Boning up with vitamin E

Up to 25 million people in the United States suffer from the thin, brittle bones of osteoporosis. Women are especially vulnerable to bone loss once they hit menopause and their ovaries decrease estrogen production.

Similarly, when researchers remove rats’ ovaries, the animals quickly lose bone density unless they receive estrogen. However, when rats were given vitamin E after such surgery, they didn’t lose bone during the following 8 weeks, reports Sunil J. Wimalawansa of the University of Texas Medical Branch at Galveston. Rats getting estrogen, vitamin E, or both had about the same bone density as rats that retained their ovaries. Combining estrogen and vitamin E didn’t appear to offer any additional benefit, Wimalawansa reports.

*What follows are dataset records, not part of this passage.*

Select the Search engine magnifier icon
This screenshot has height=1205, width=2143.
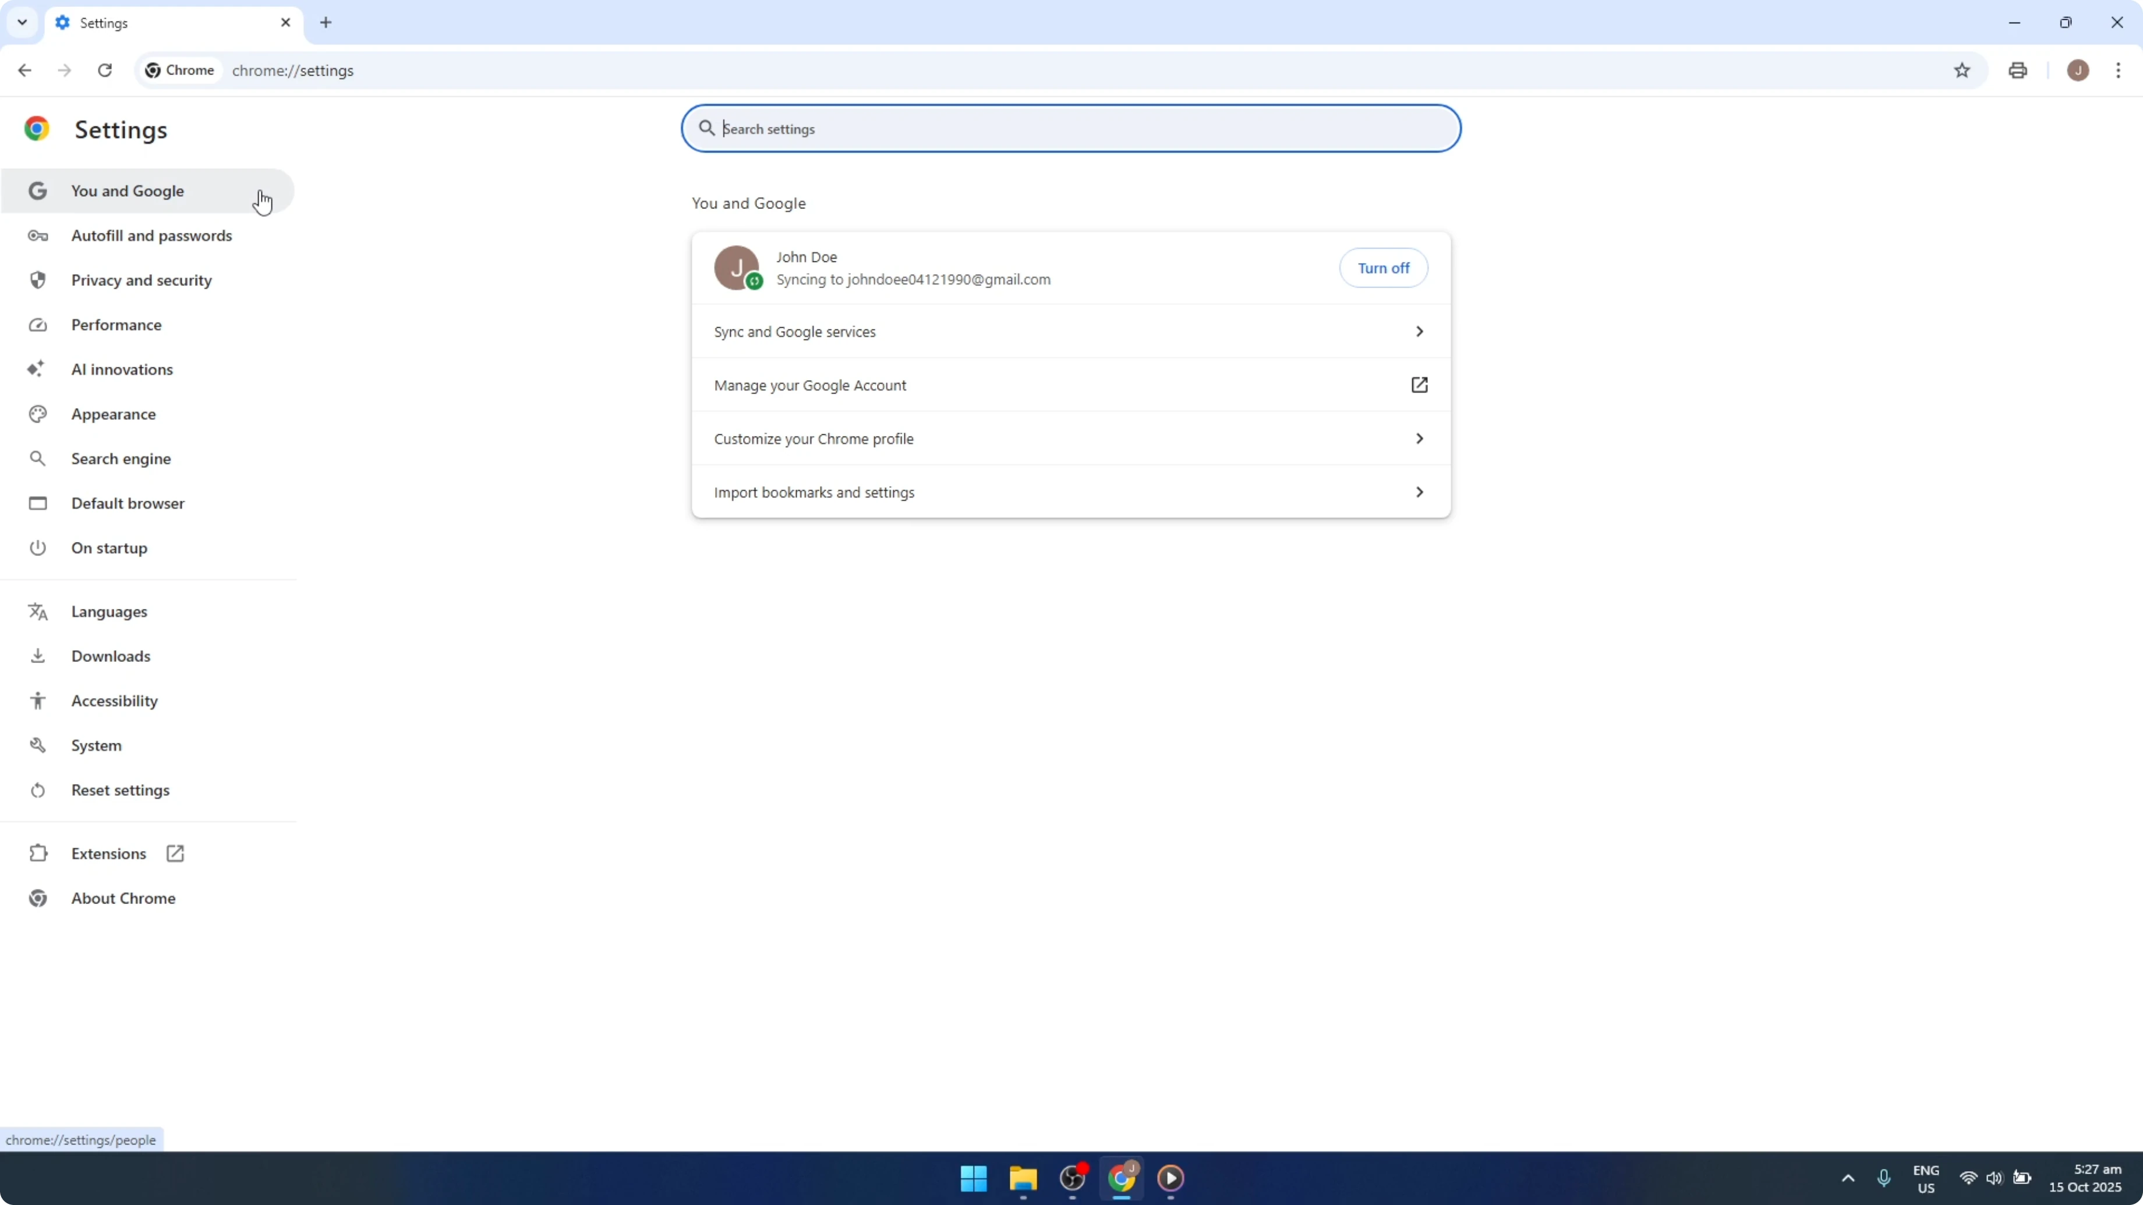[37, 458]
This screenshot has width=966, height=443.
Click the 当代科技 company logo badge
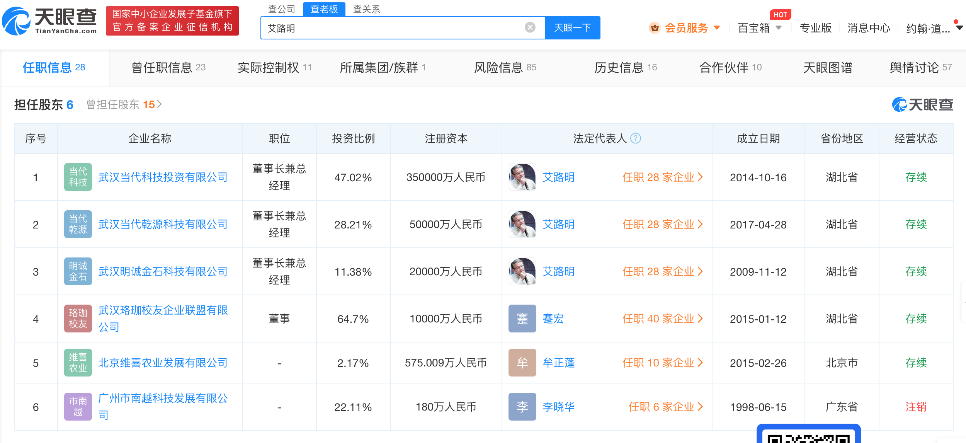pos(78,177)
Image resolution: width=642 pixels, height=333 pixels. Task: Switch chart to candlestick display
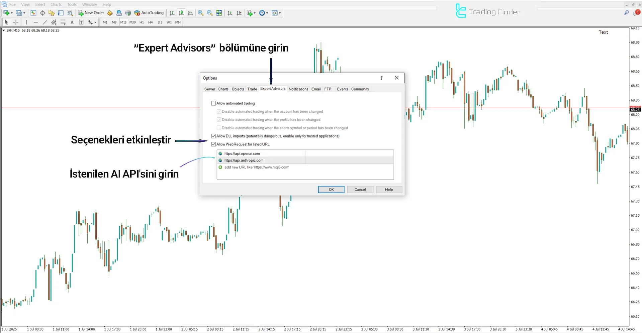click(x=181, y=13)
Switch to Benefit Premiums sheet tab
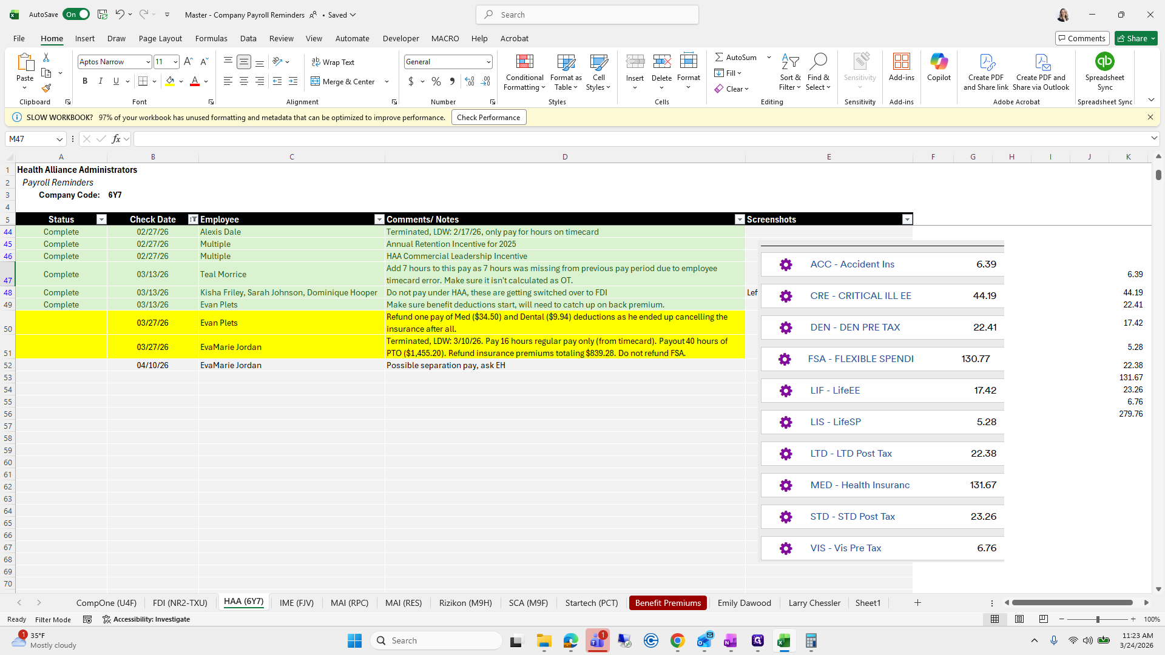This screenshot has width=1165, height=655. tap(667, 603)
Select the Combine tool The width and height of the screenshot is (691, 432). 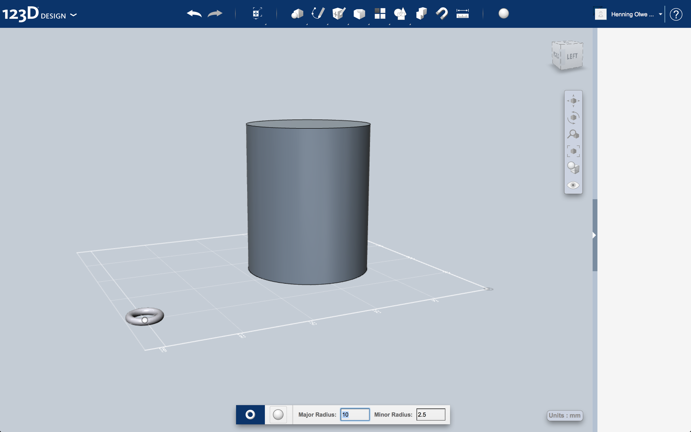pos(421,14)
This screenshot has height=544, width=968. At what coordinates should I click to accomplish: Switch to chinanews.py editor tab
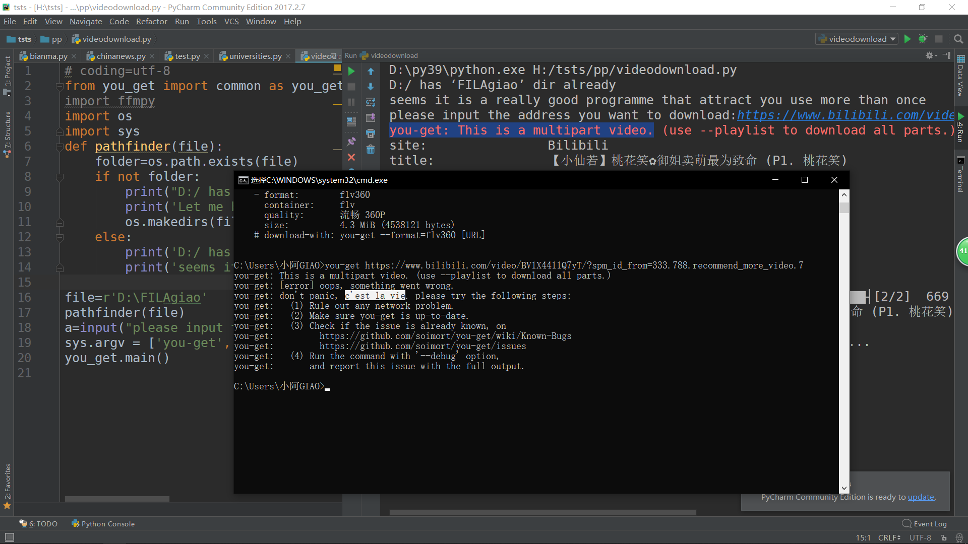pos(120,56)
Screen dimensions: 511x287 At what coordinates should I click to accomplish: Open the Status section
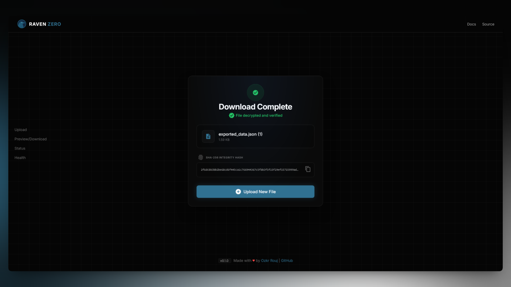tap(20, 148)
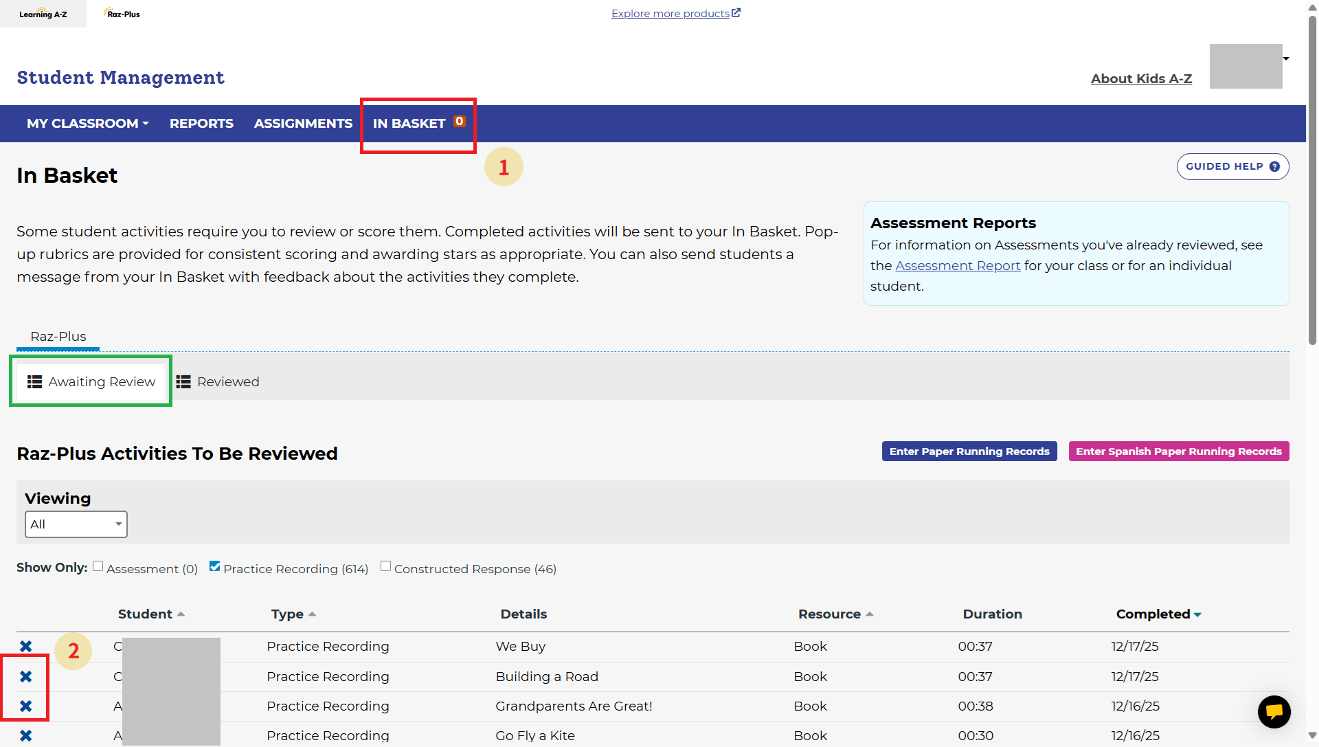Open the chat support bubble
Screen dimensions: 1319x747
coord(1274,712)
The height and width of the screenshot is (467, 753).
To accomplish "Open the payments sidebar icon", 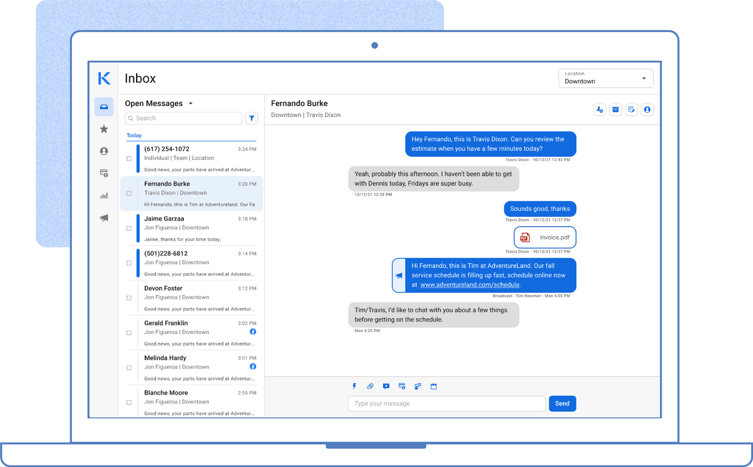I will (x=104, y=173).
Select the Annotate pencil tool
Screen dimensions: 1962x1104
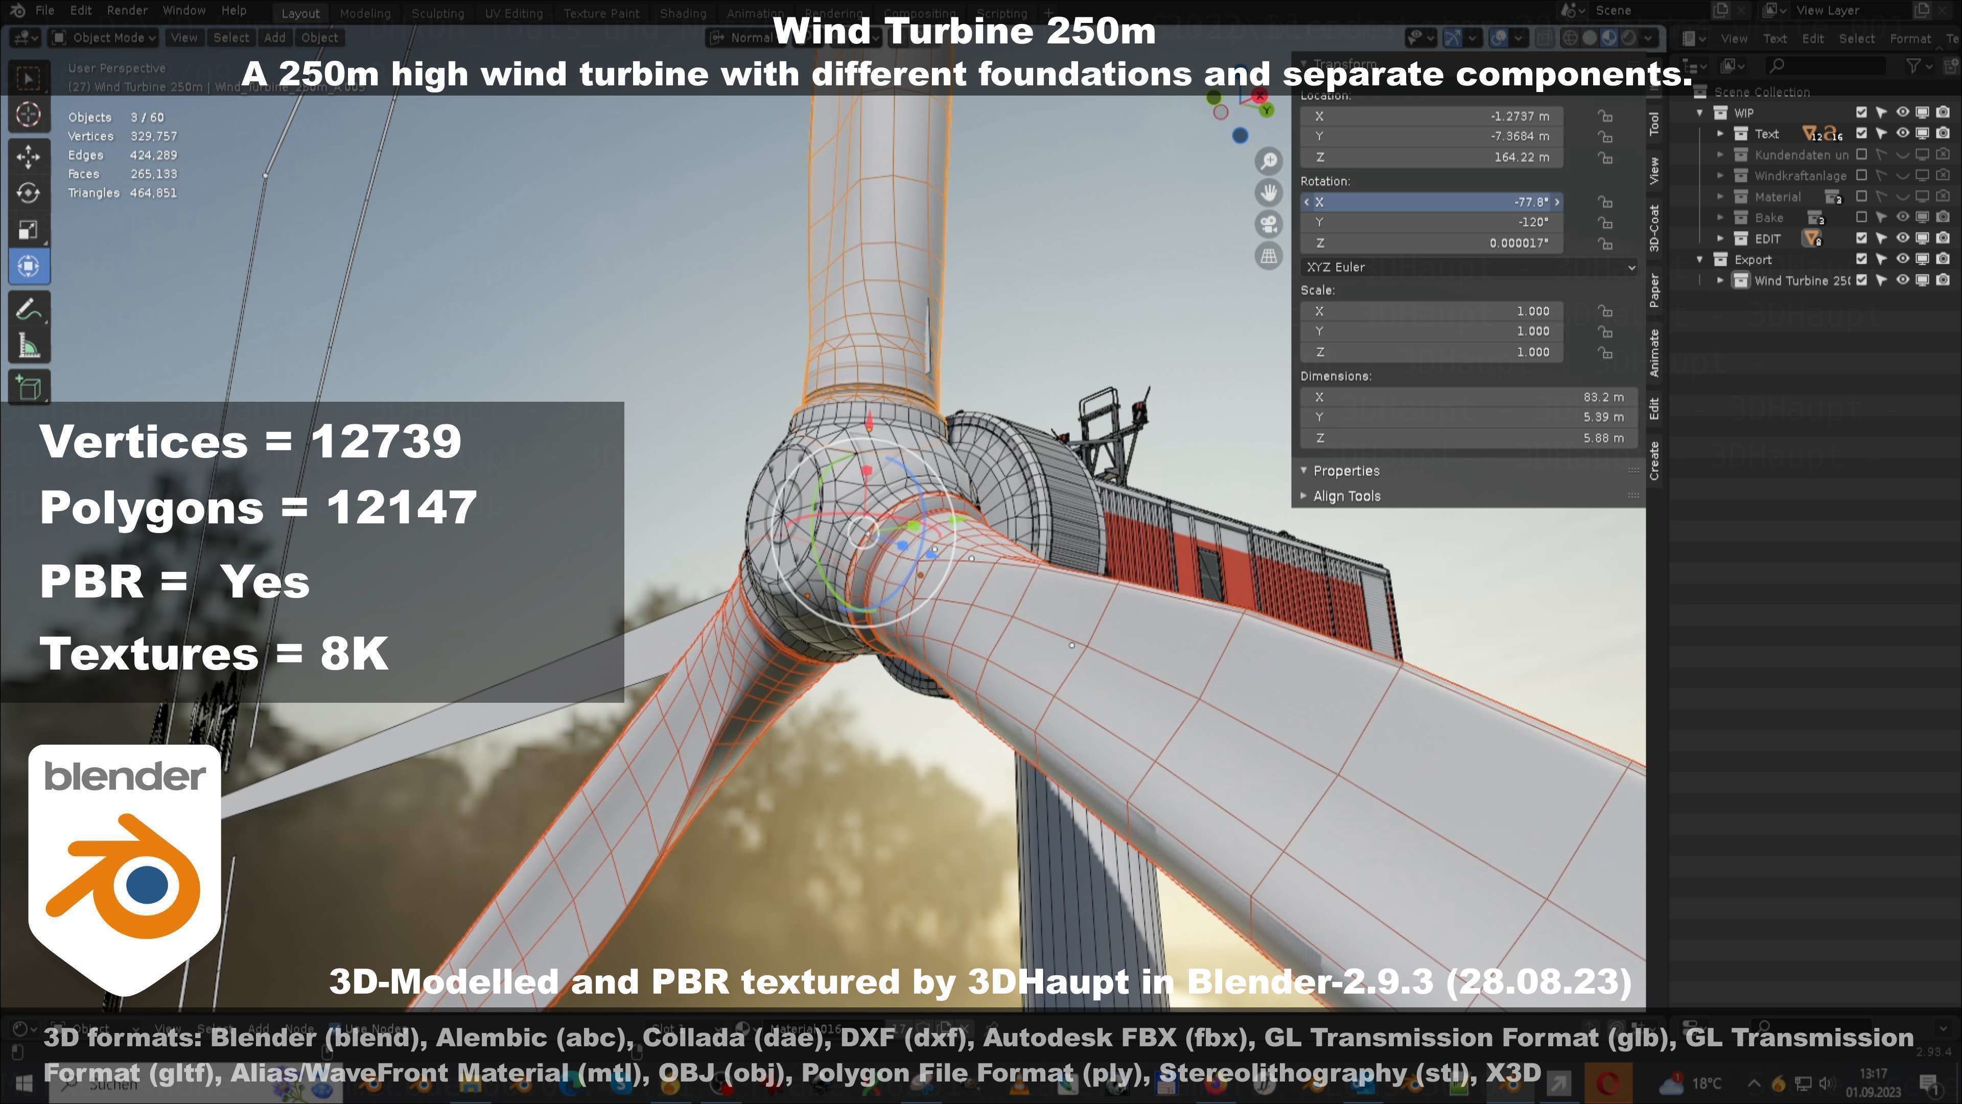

Vitamin E, an antioxidant, soaks up so-called free radicals that damage bone and other tissues. The study’s vitamin E dose was equivalent to what a person gets by taking a supplement of about 400 international units daily, Wimalawansa says.

“This study on its own is not enough to recommend vitamin E supplements for osteoporosis,” notes Lorraine A. Fitzpatrick of the Mayo Clinic in Rochester, Minn., “but it gives great hope for . . . a cost-effective alternative to current medications.”